▶ _Data excerpts_
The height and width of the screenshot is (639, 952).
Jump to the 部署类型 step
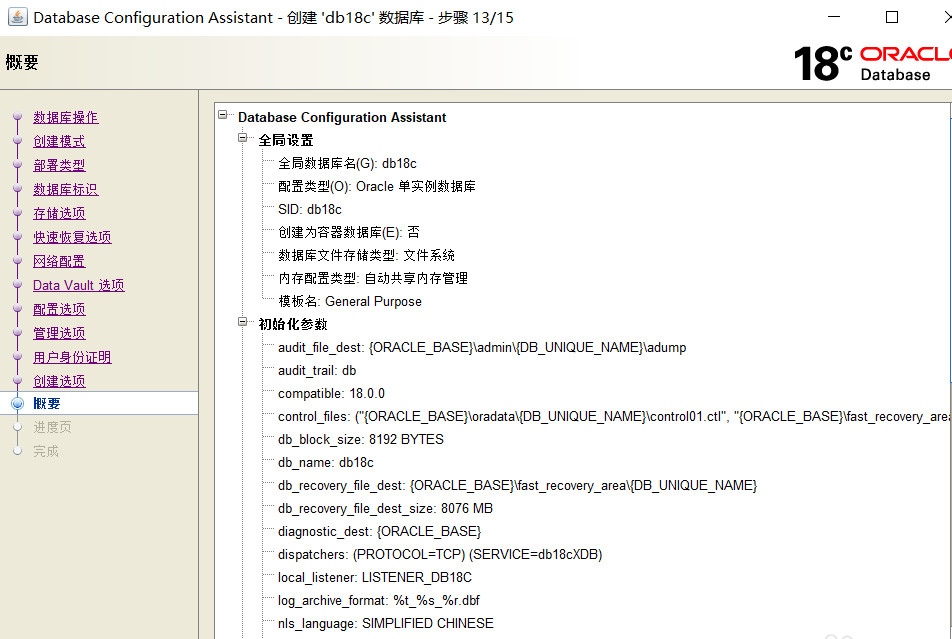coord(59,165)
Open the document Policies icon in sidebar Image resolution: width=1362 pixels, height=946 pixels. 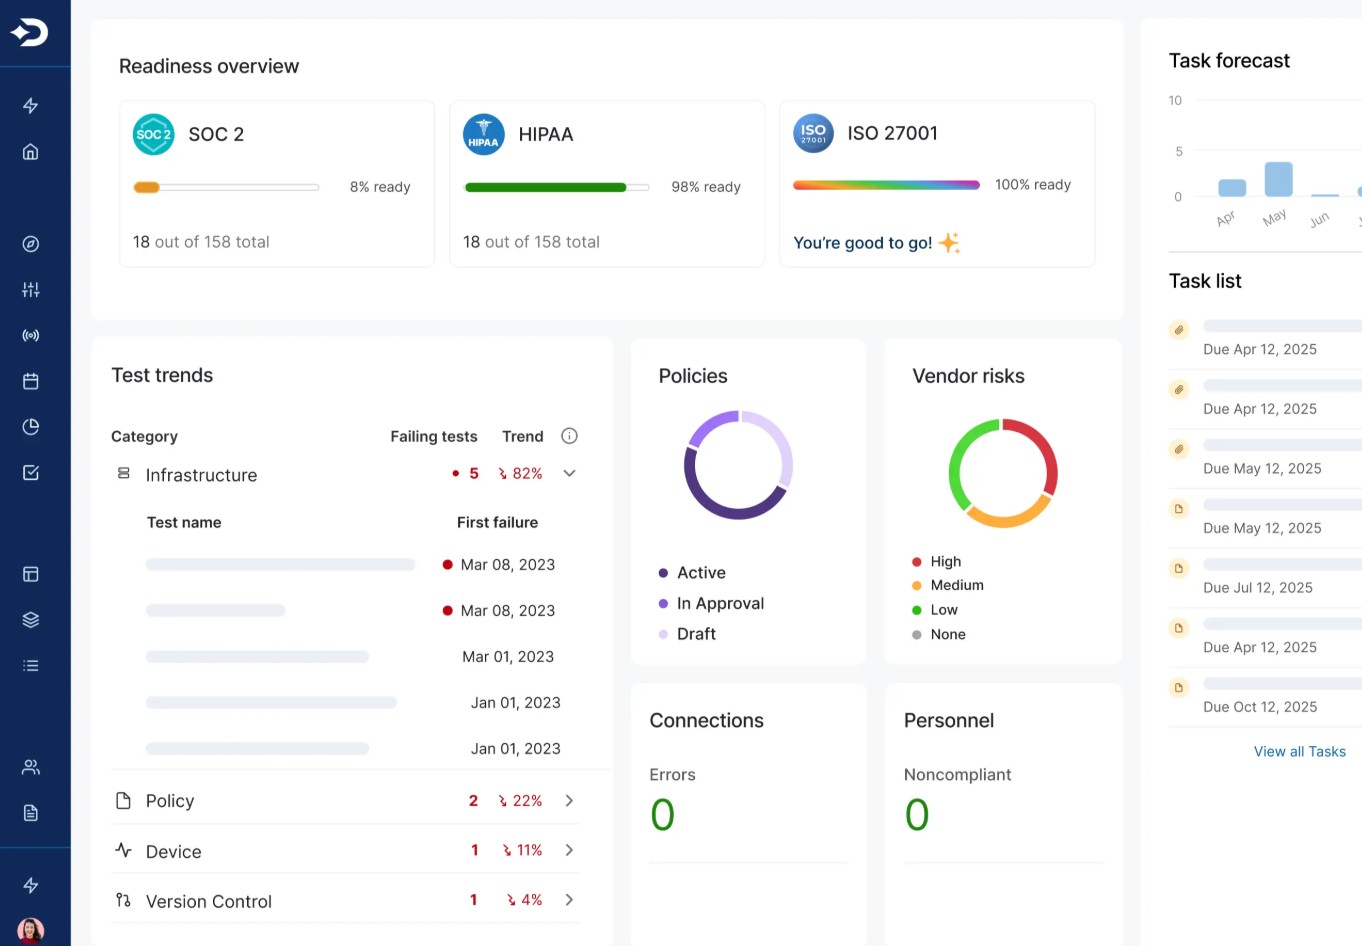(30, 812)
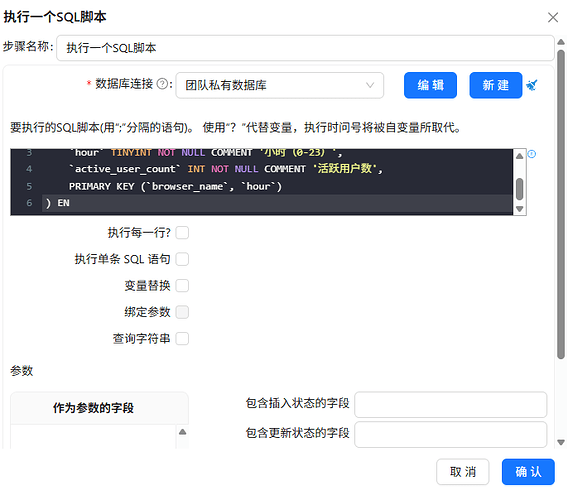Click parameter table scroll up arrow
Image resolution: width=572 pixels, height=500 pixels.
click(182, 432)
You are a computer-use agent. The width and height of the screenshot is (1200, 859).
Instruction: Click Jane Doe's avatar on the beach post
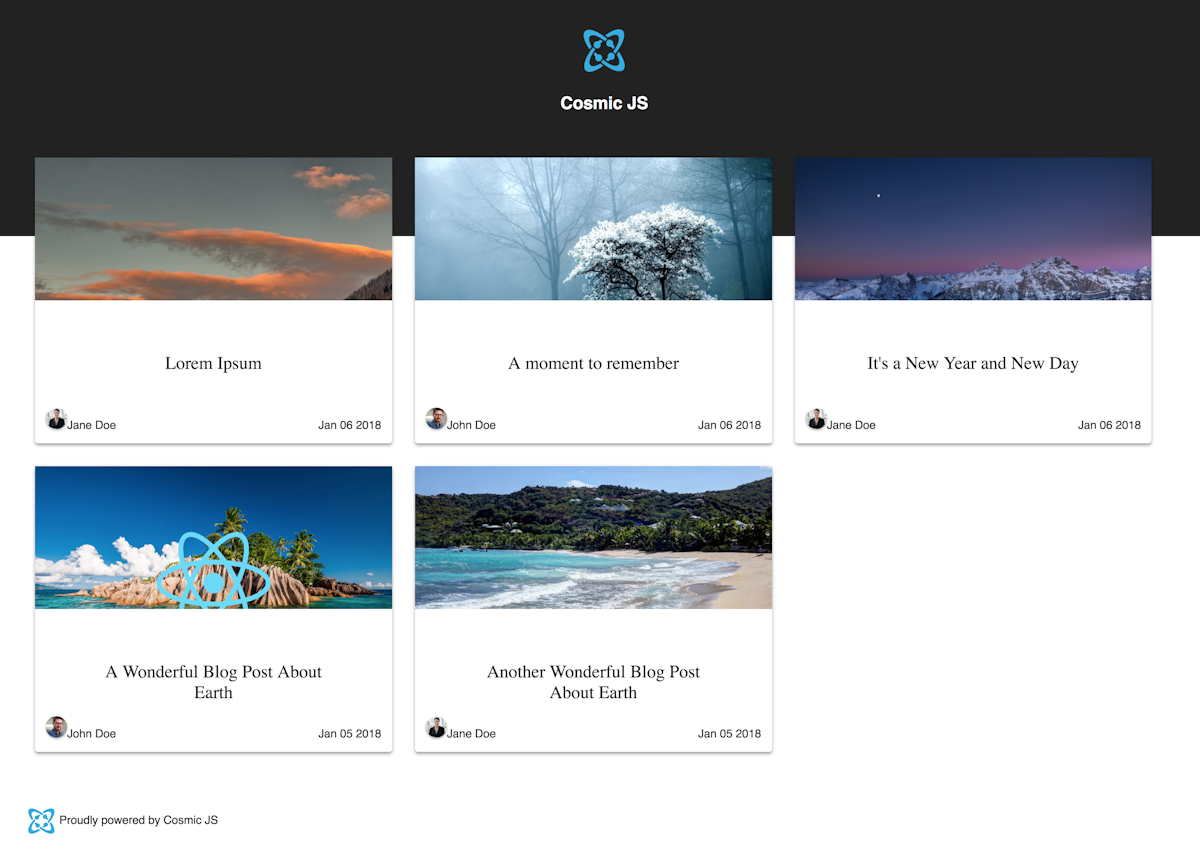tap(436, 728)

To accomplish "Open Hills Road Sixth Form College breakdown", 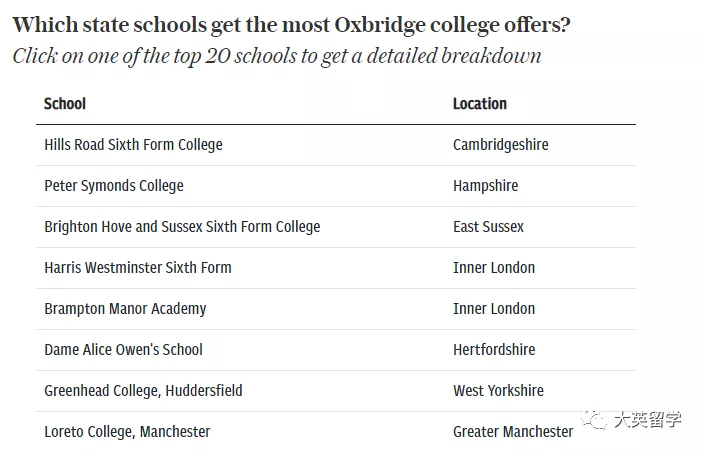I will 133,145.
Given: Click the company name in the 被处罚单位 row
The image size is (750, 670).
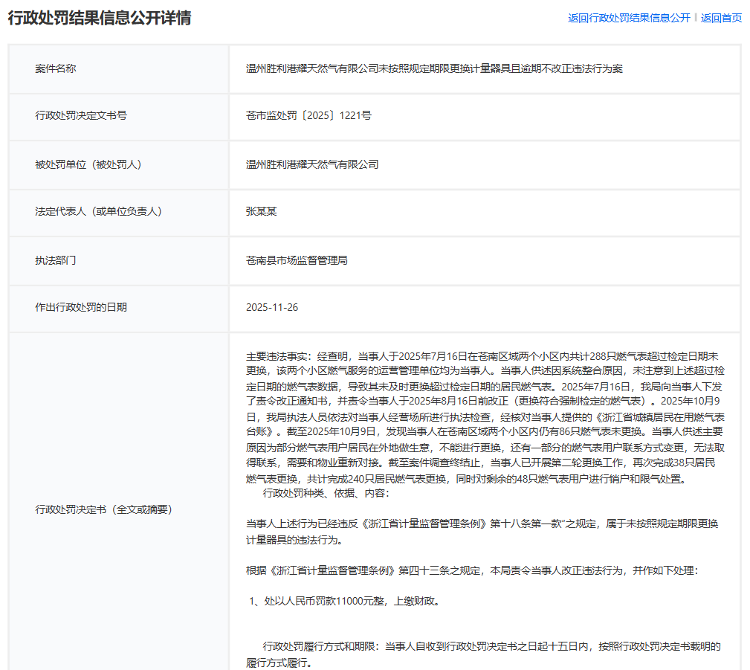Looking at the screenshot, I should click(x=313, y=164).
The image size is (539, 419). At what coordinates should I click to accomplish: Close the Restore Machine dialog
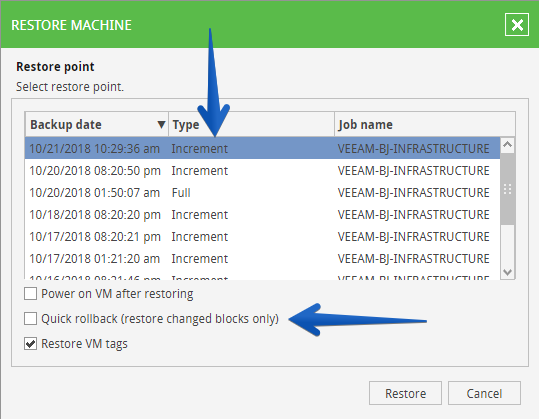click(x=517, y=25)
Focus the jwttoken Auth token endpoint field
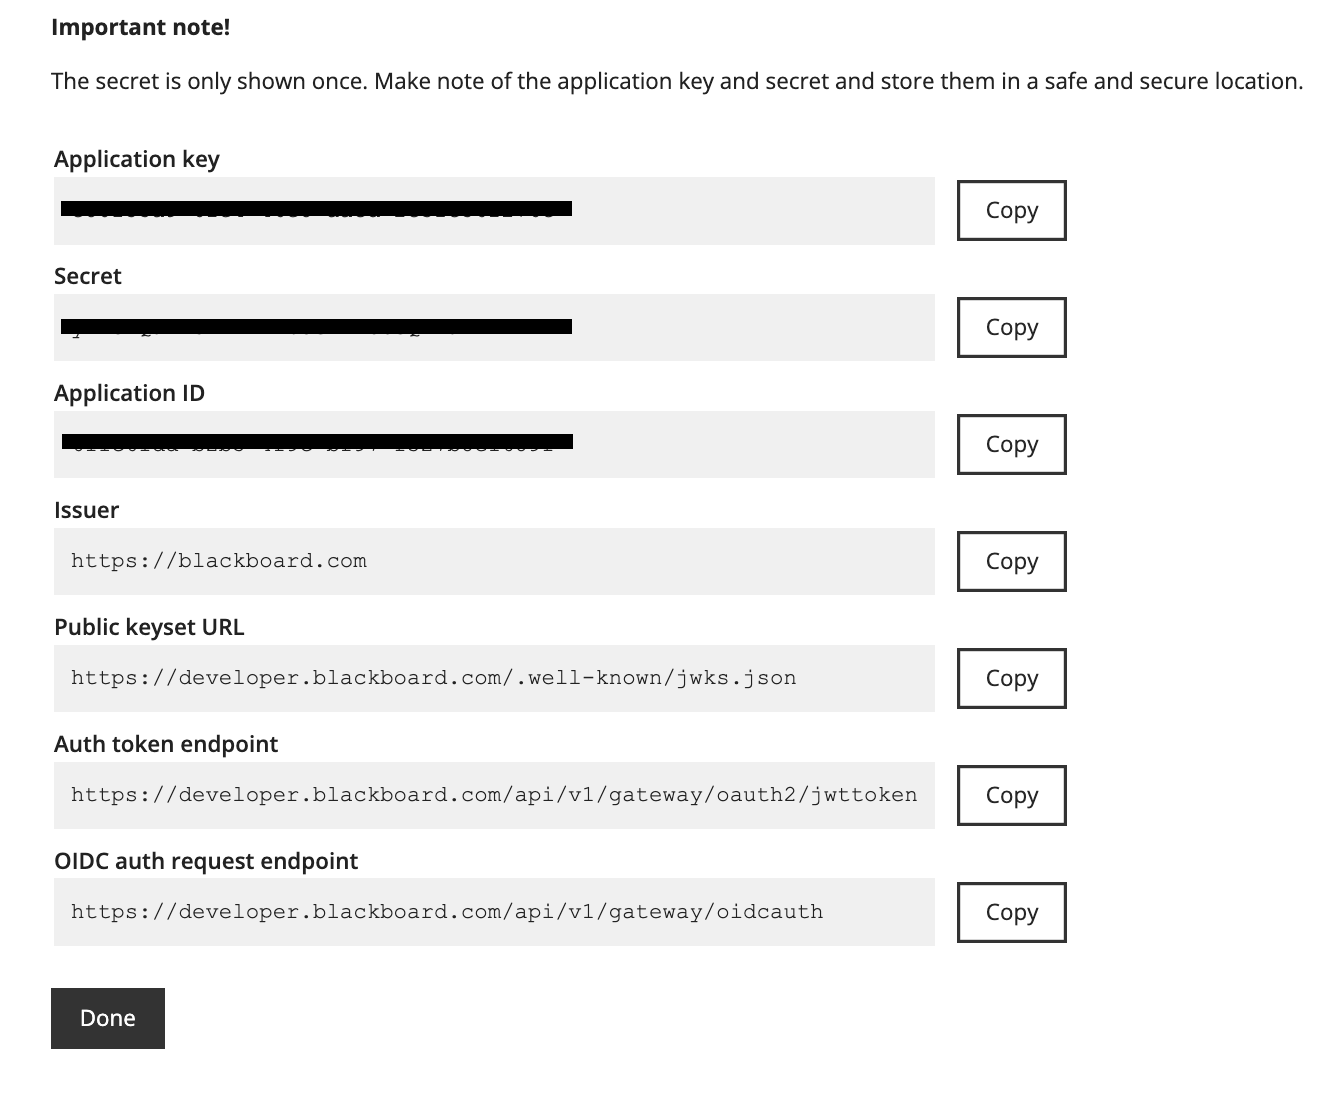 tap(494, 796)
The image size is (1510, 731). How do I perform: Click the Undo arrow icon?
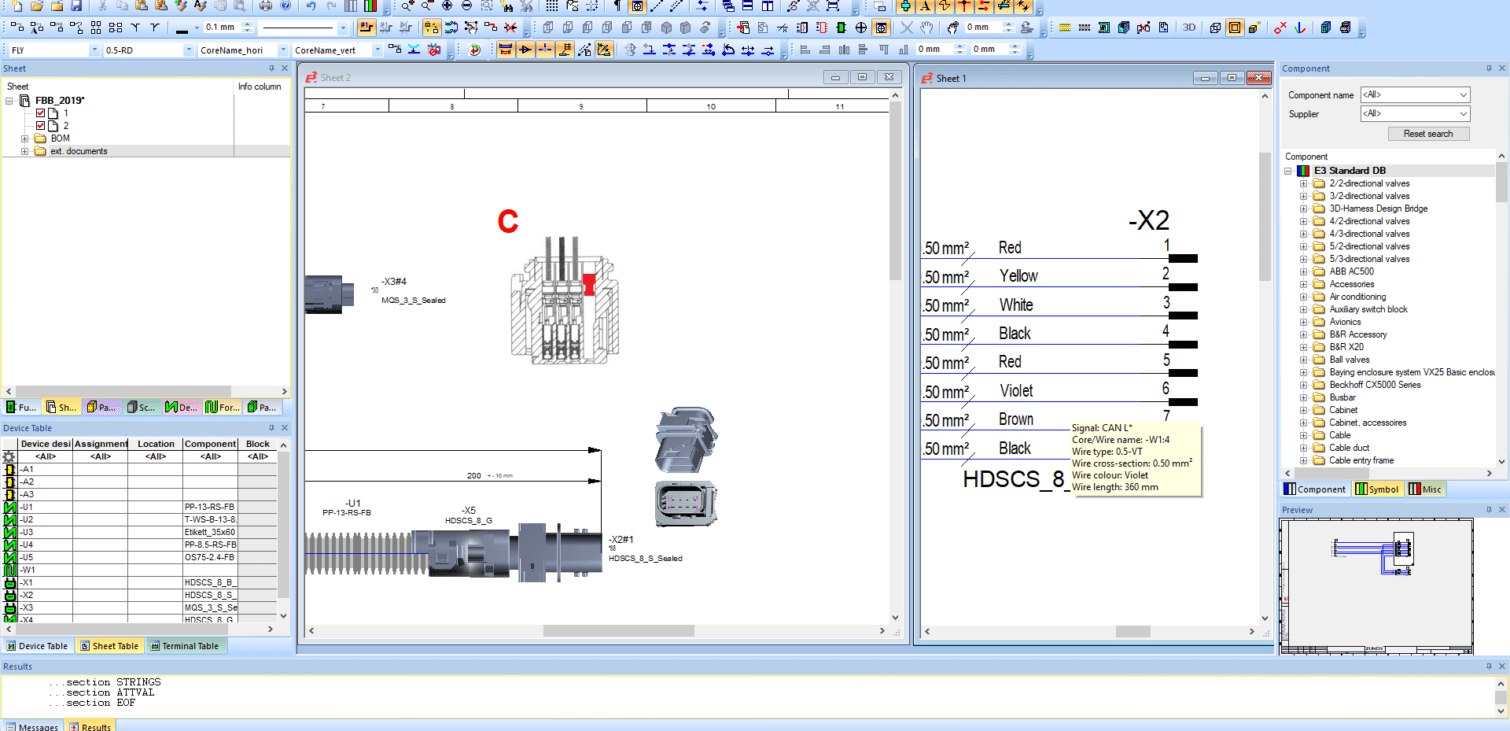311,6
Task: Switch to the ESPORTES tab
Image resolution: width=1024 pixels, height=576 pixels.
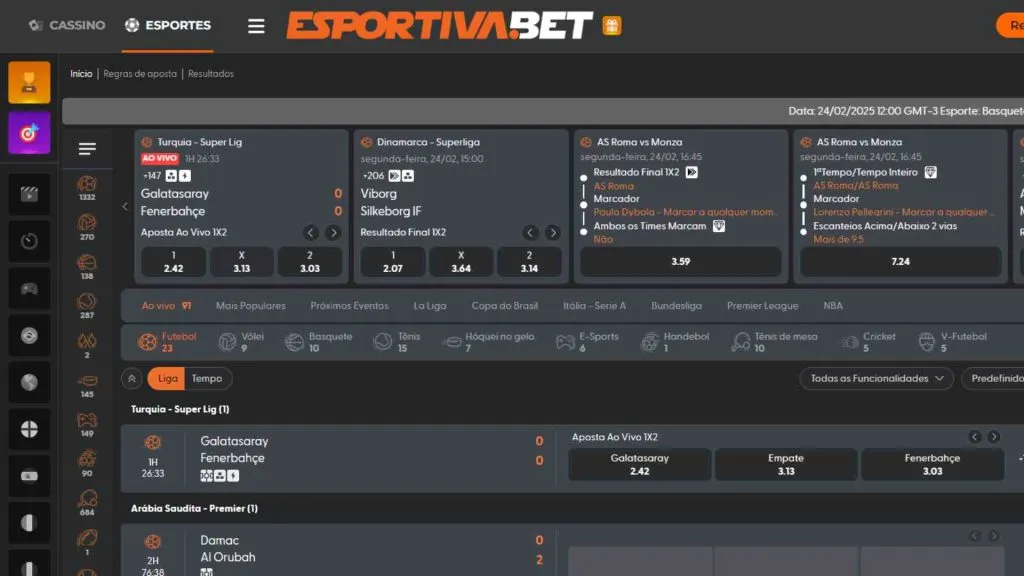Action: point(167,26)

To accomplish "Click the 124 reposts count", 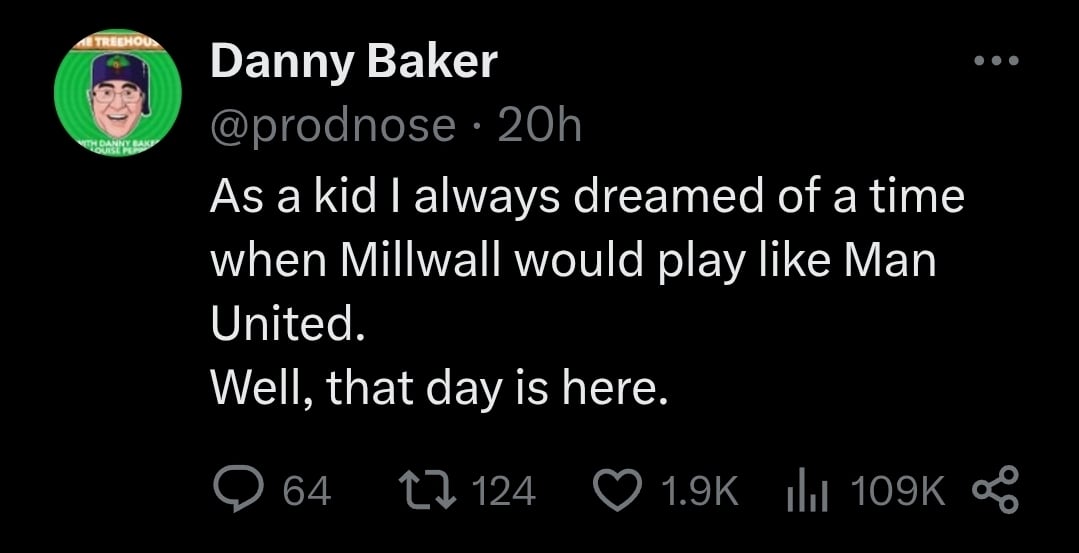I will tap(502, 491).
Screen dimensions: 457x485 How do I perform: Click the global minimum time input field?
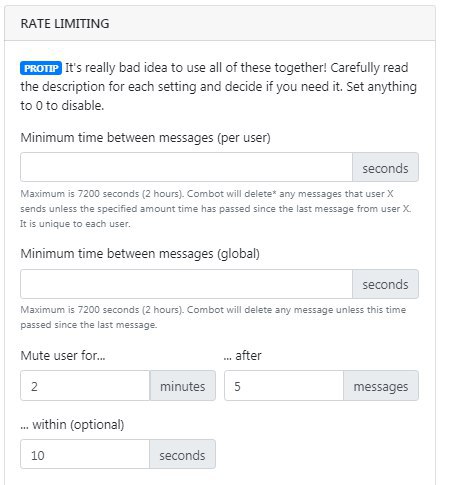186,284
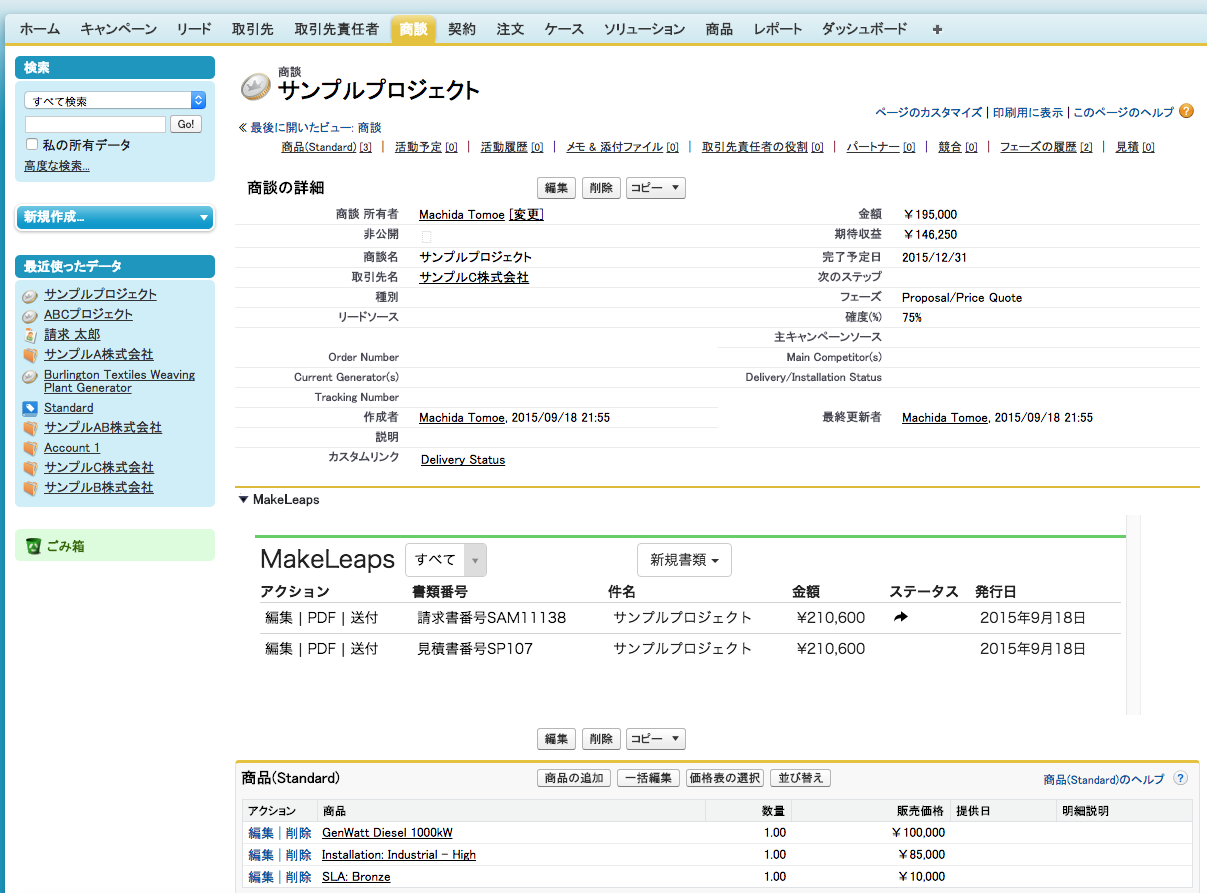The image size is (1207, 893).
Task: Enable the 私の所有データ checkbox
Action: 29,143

▶ _Exercise instructions_
Beginning at the line that holds "Screen dimensions: 457x485" and ending with the last line of the entries, please set down each line exactly, leaving every picture out.

▶ _Solution_
Screen dimensions: 457x485 How do I perform: Click the global minimum time input field?
186,284
The image size is (1207, 893).
Task: Enable the 私の所有データ checkbox
Action: 29,143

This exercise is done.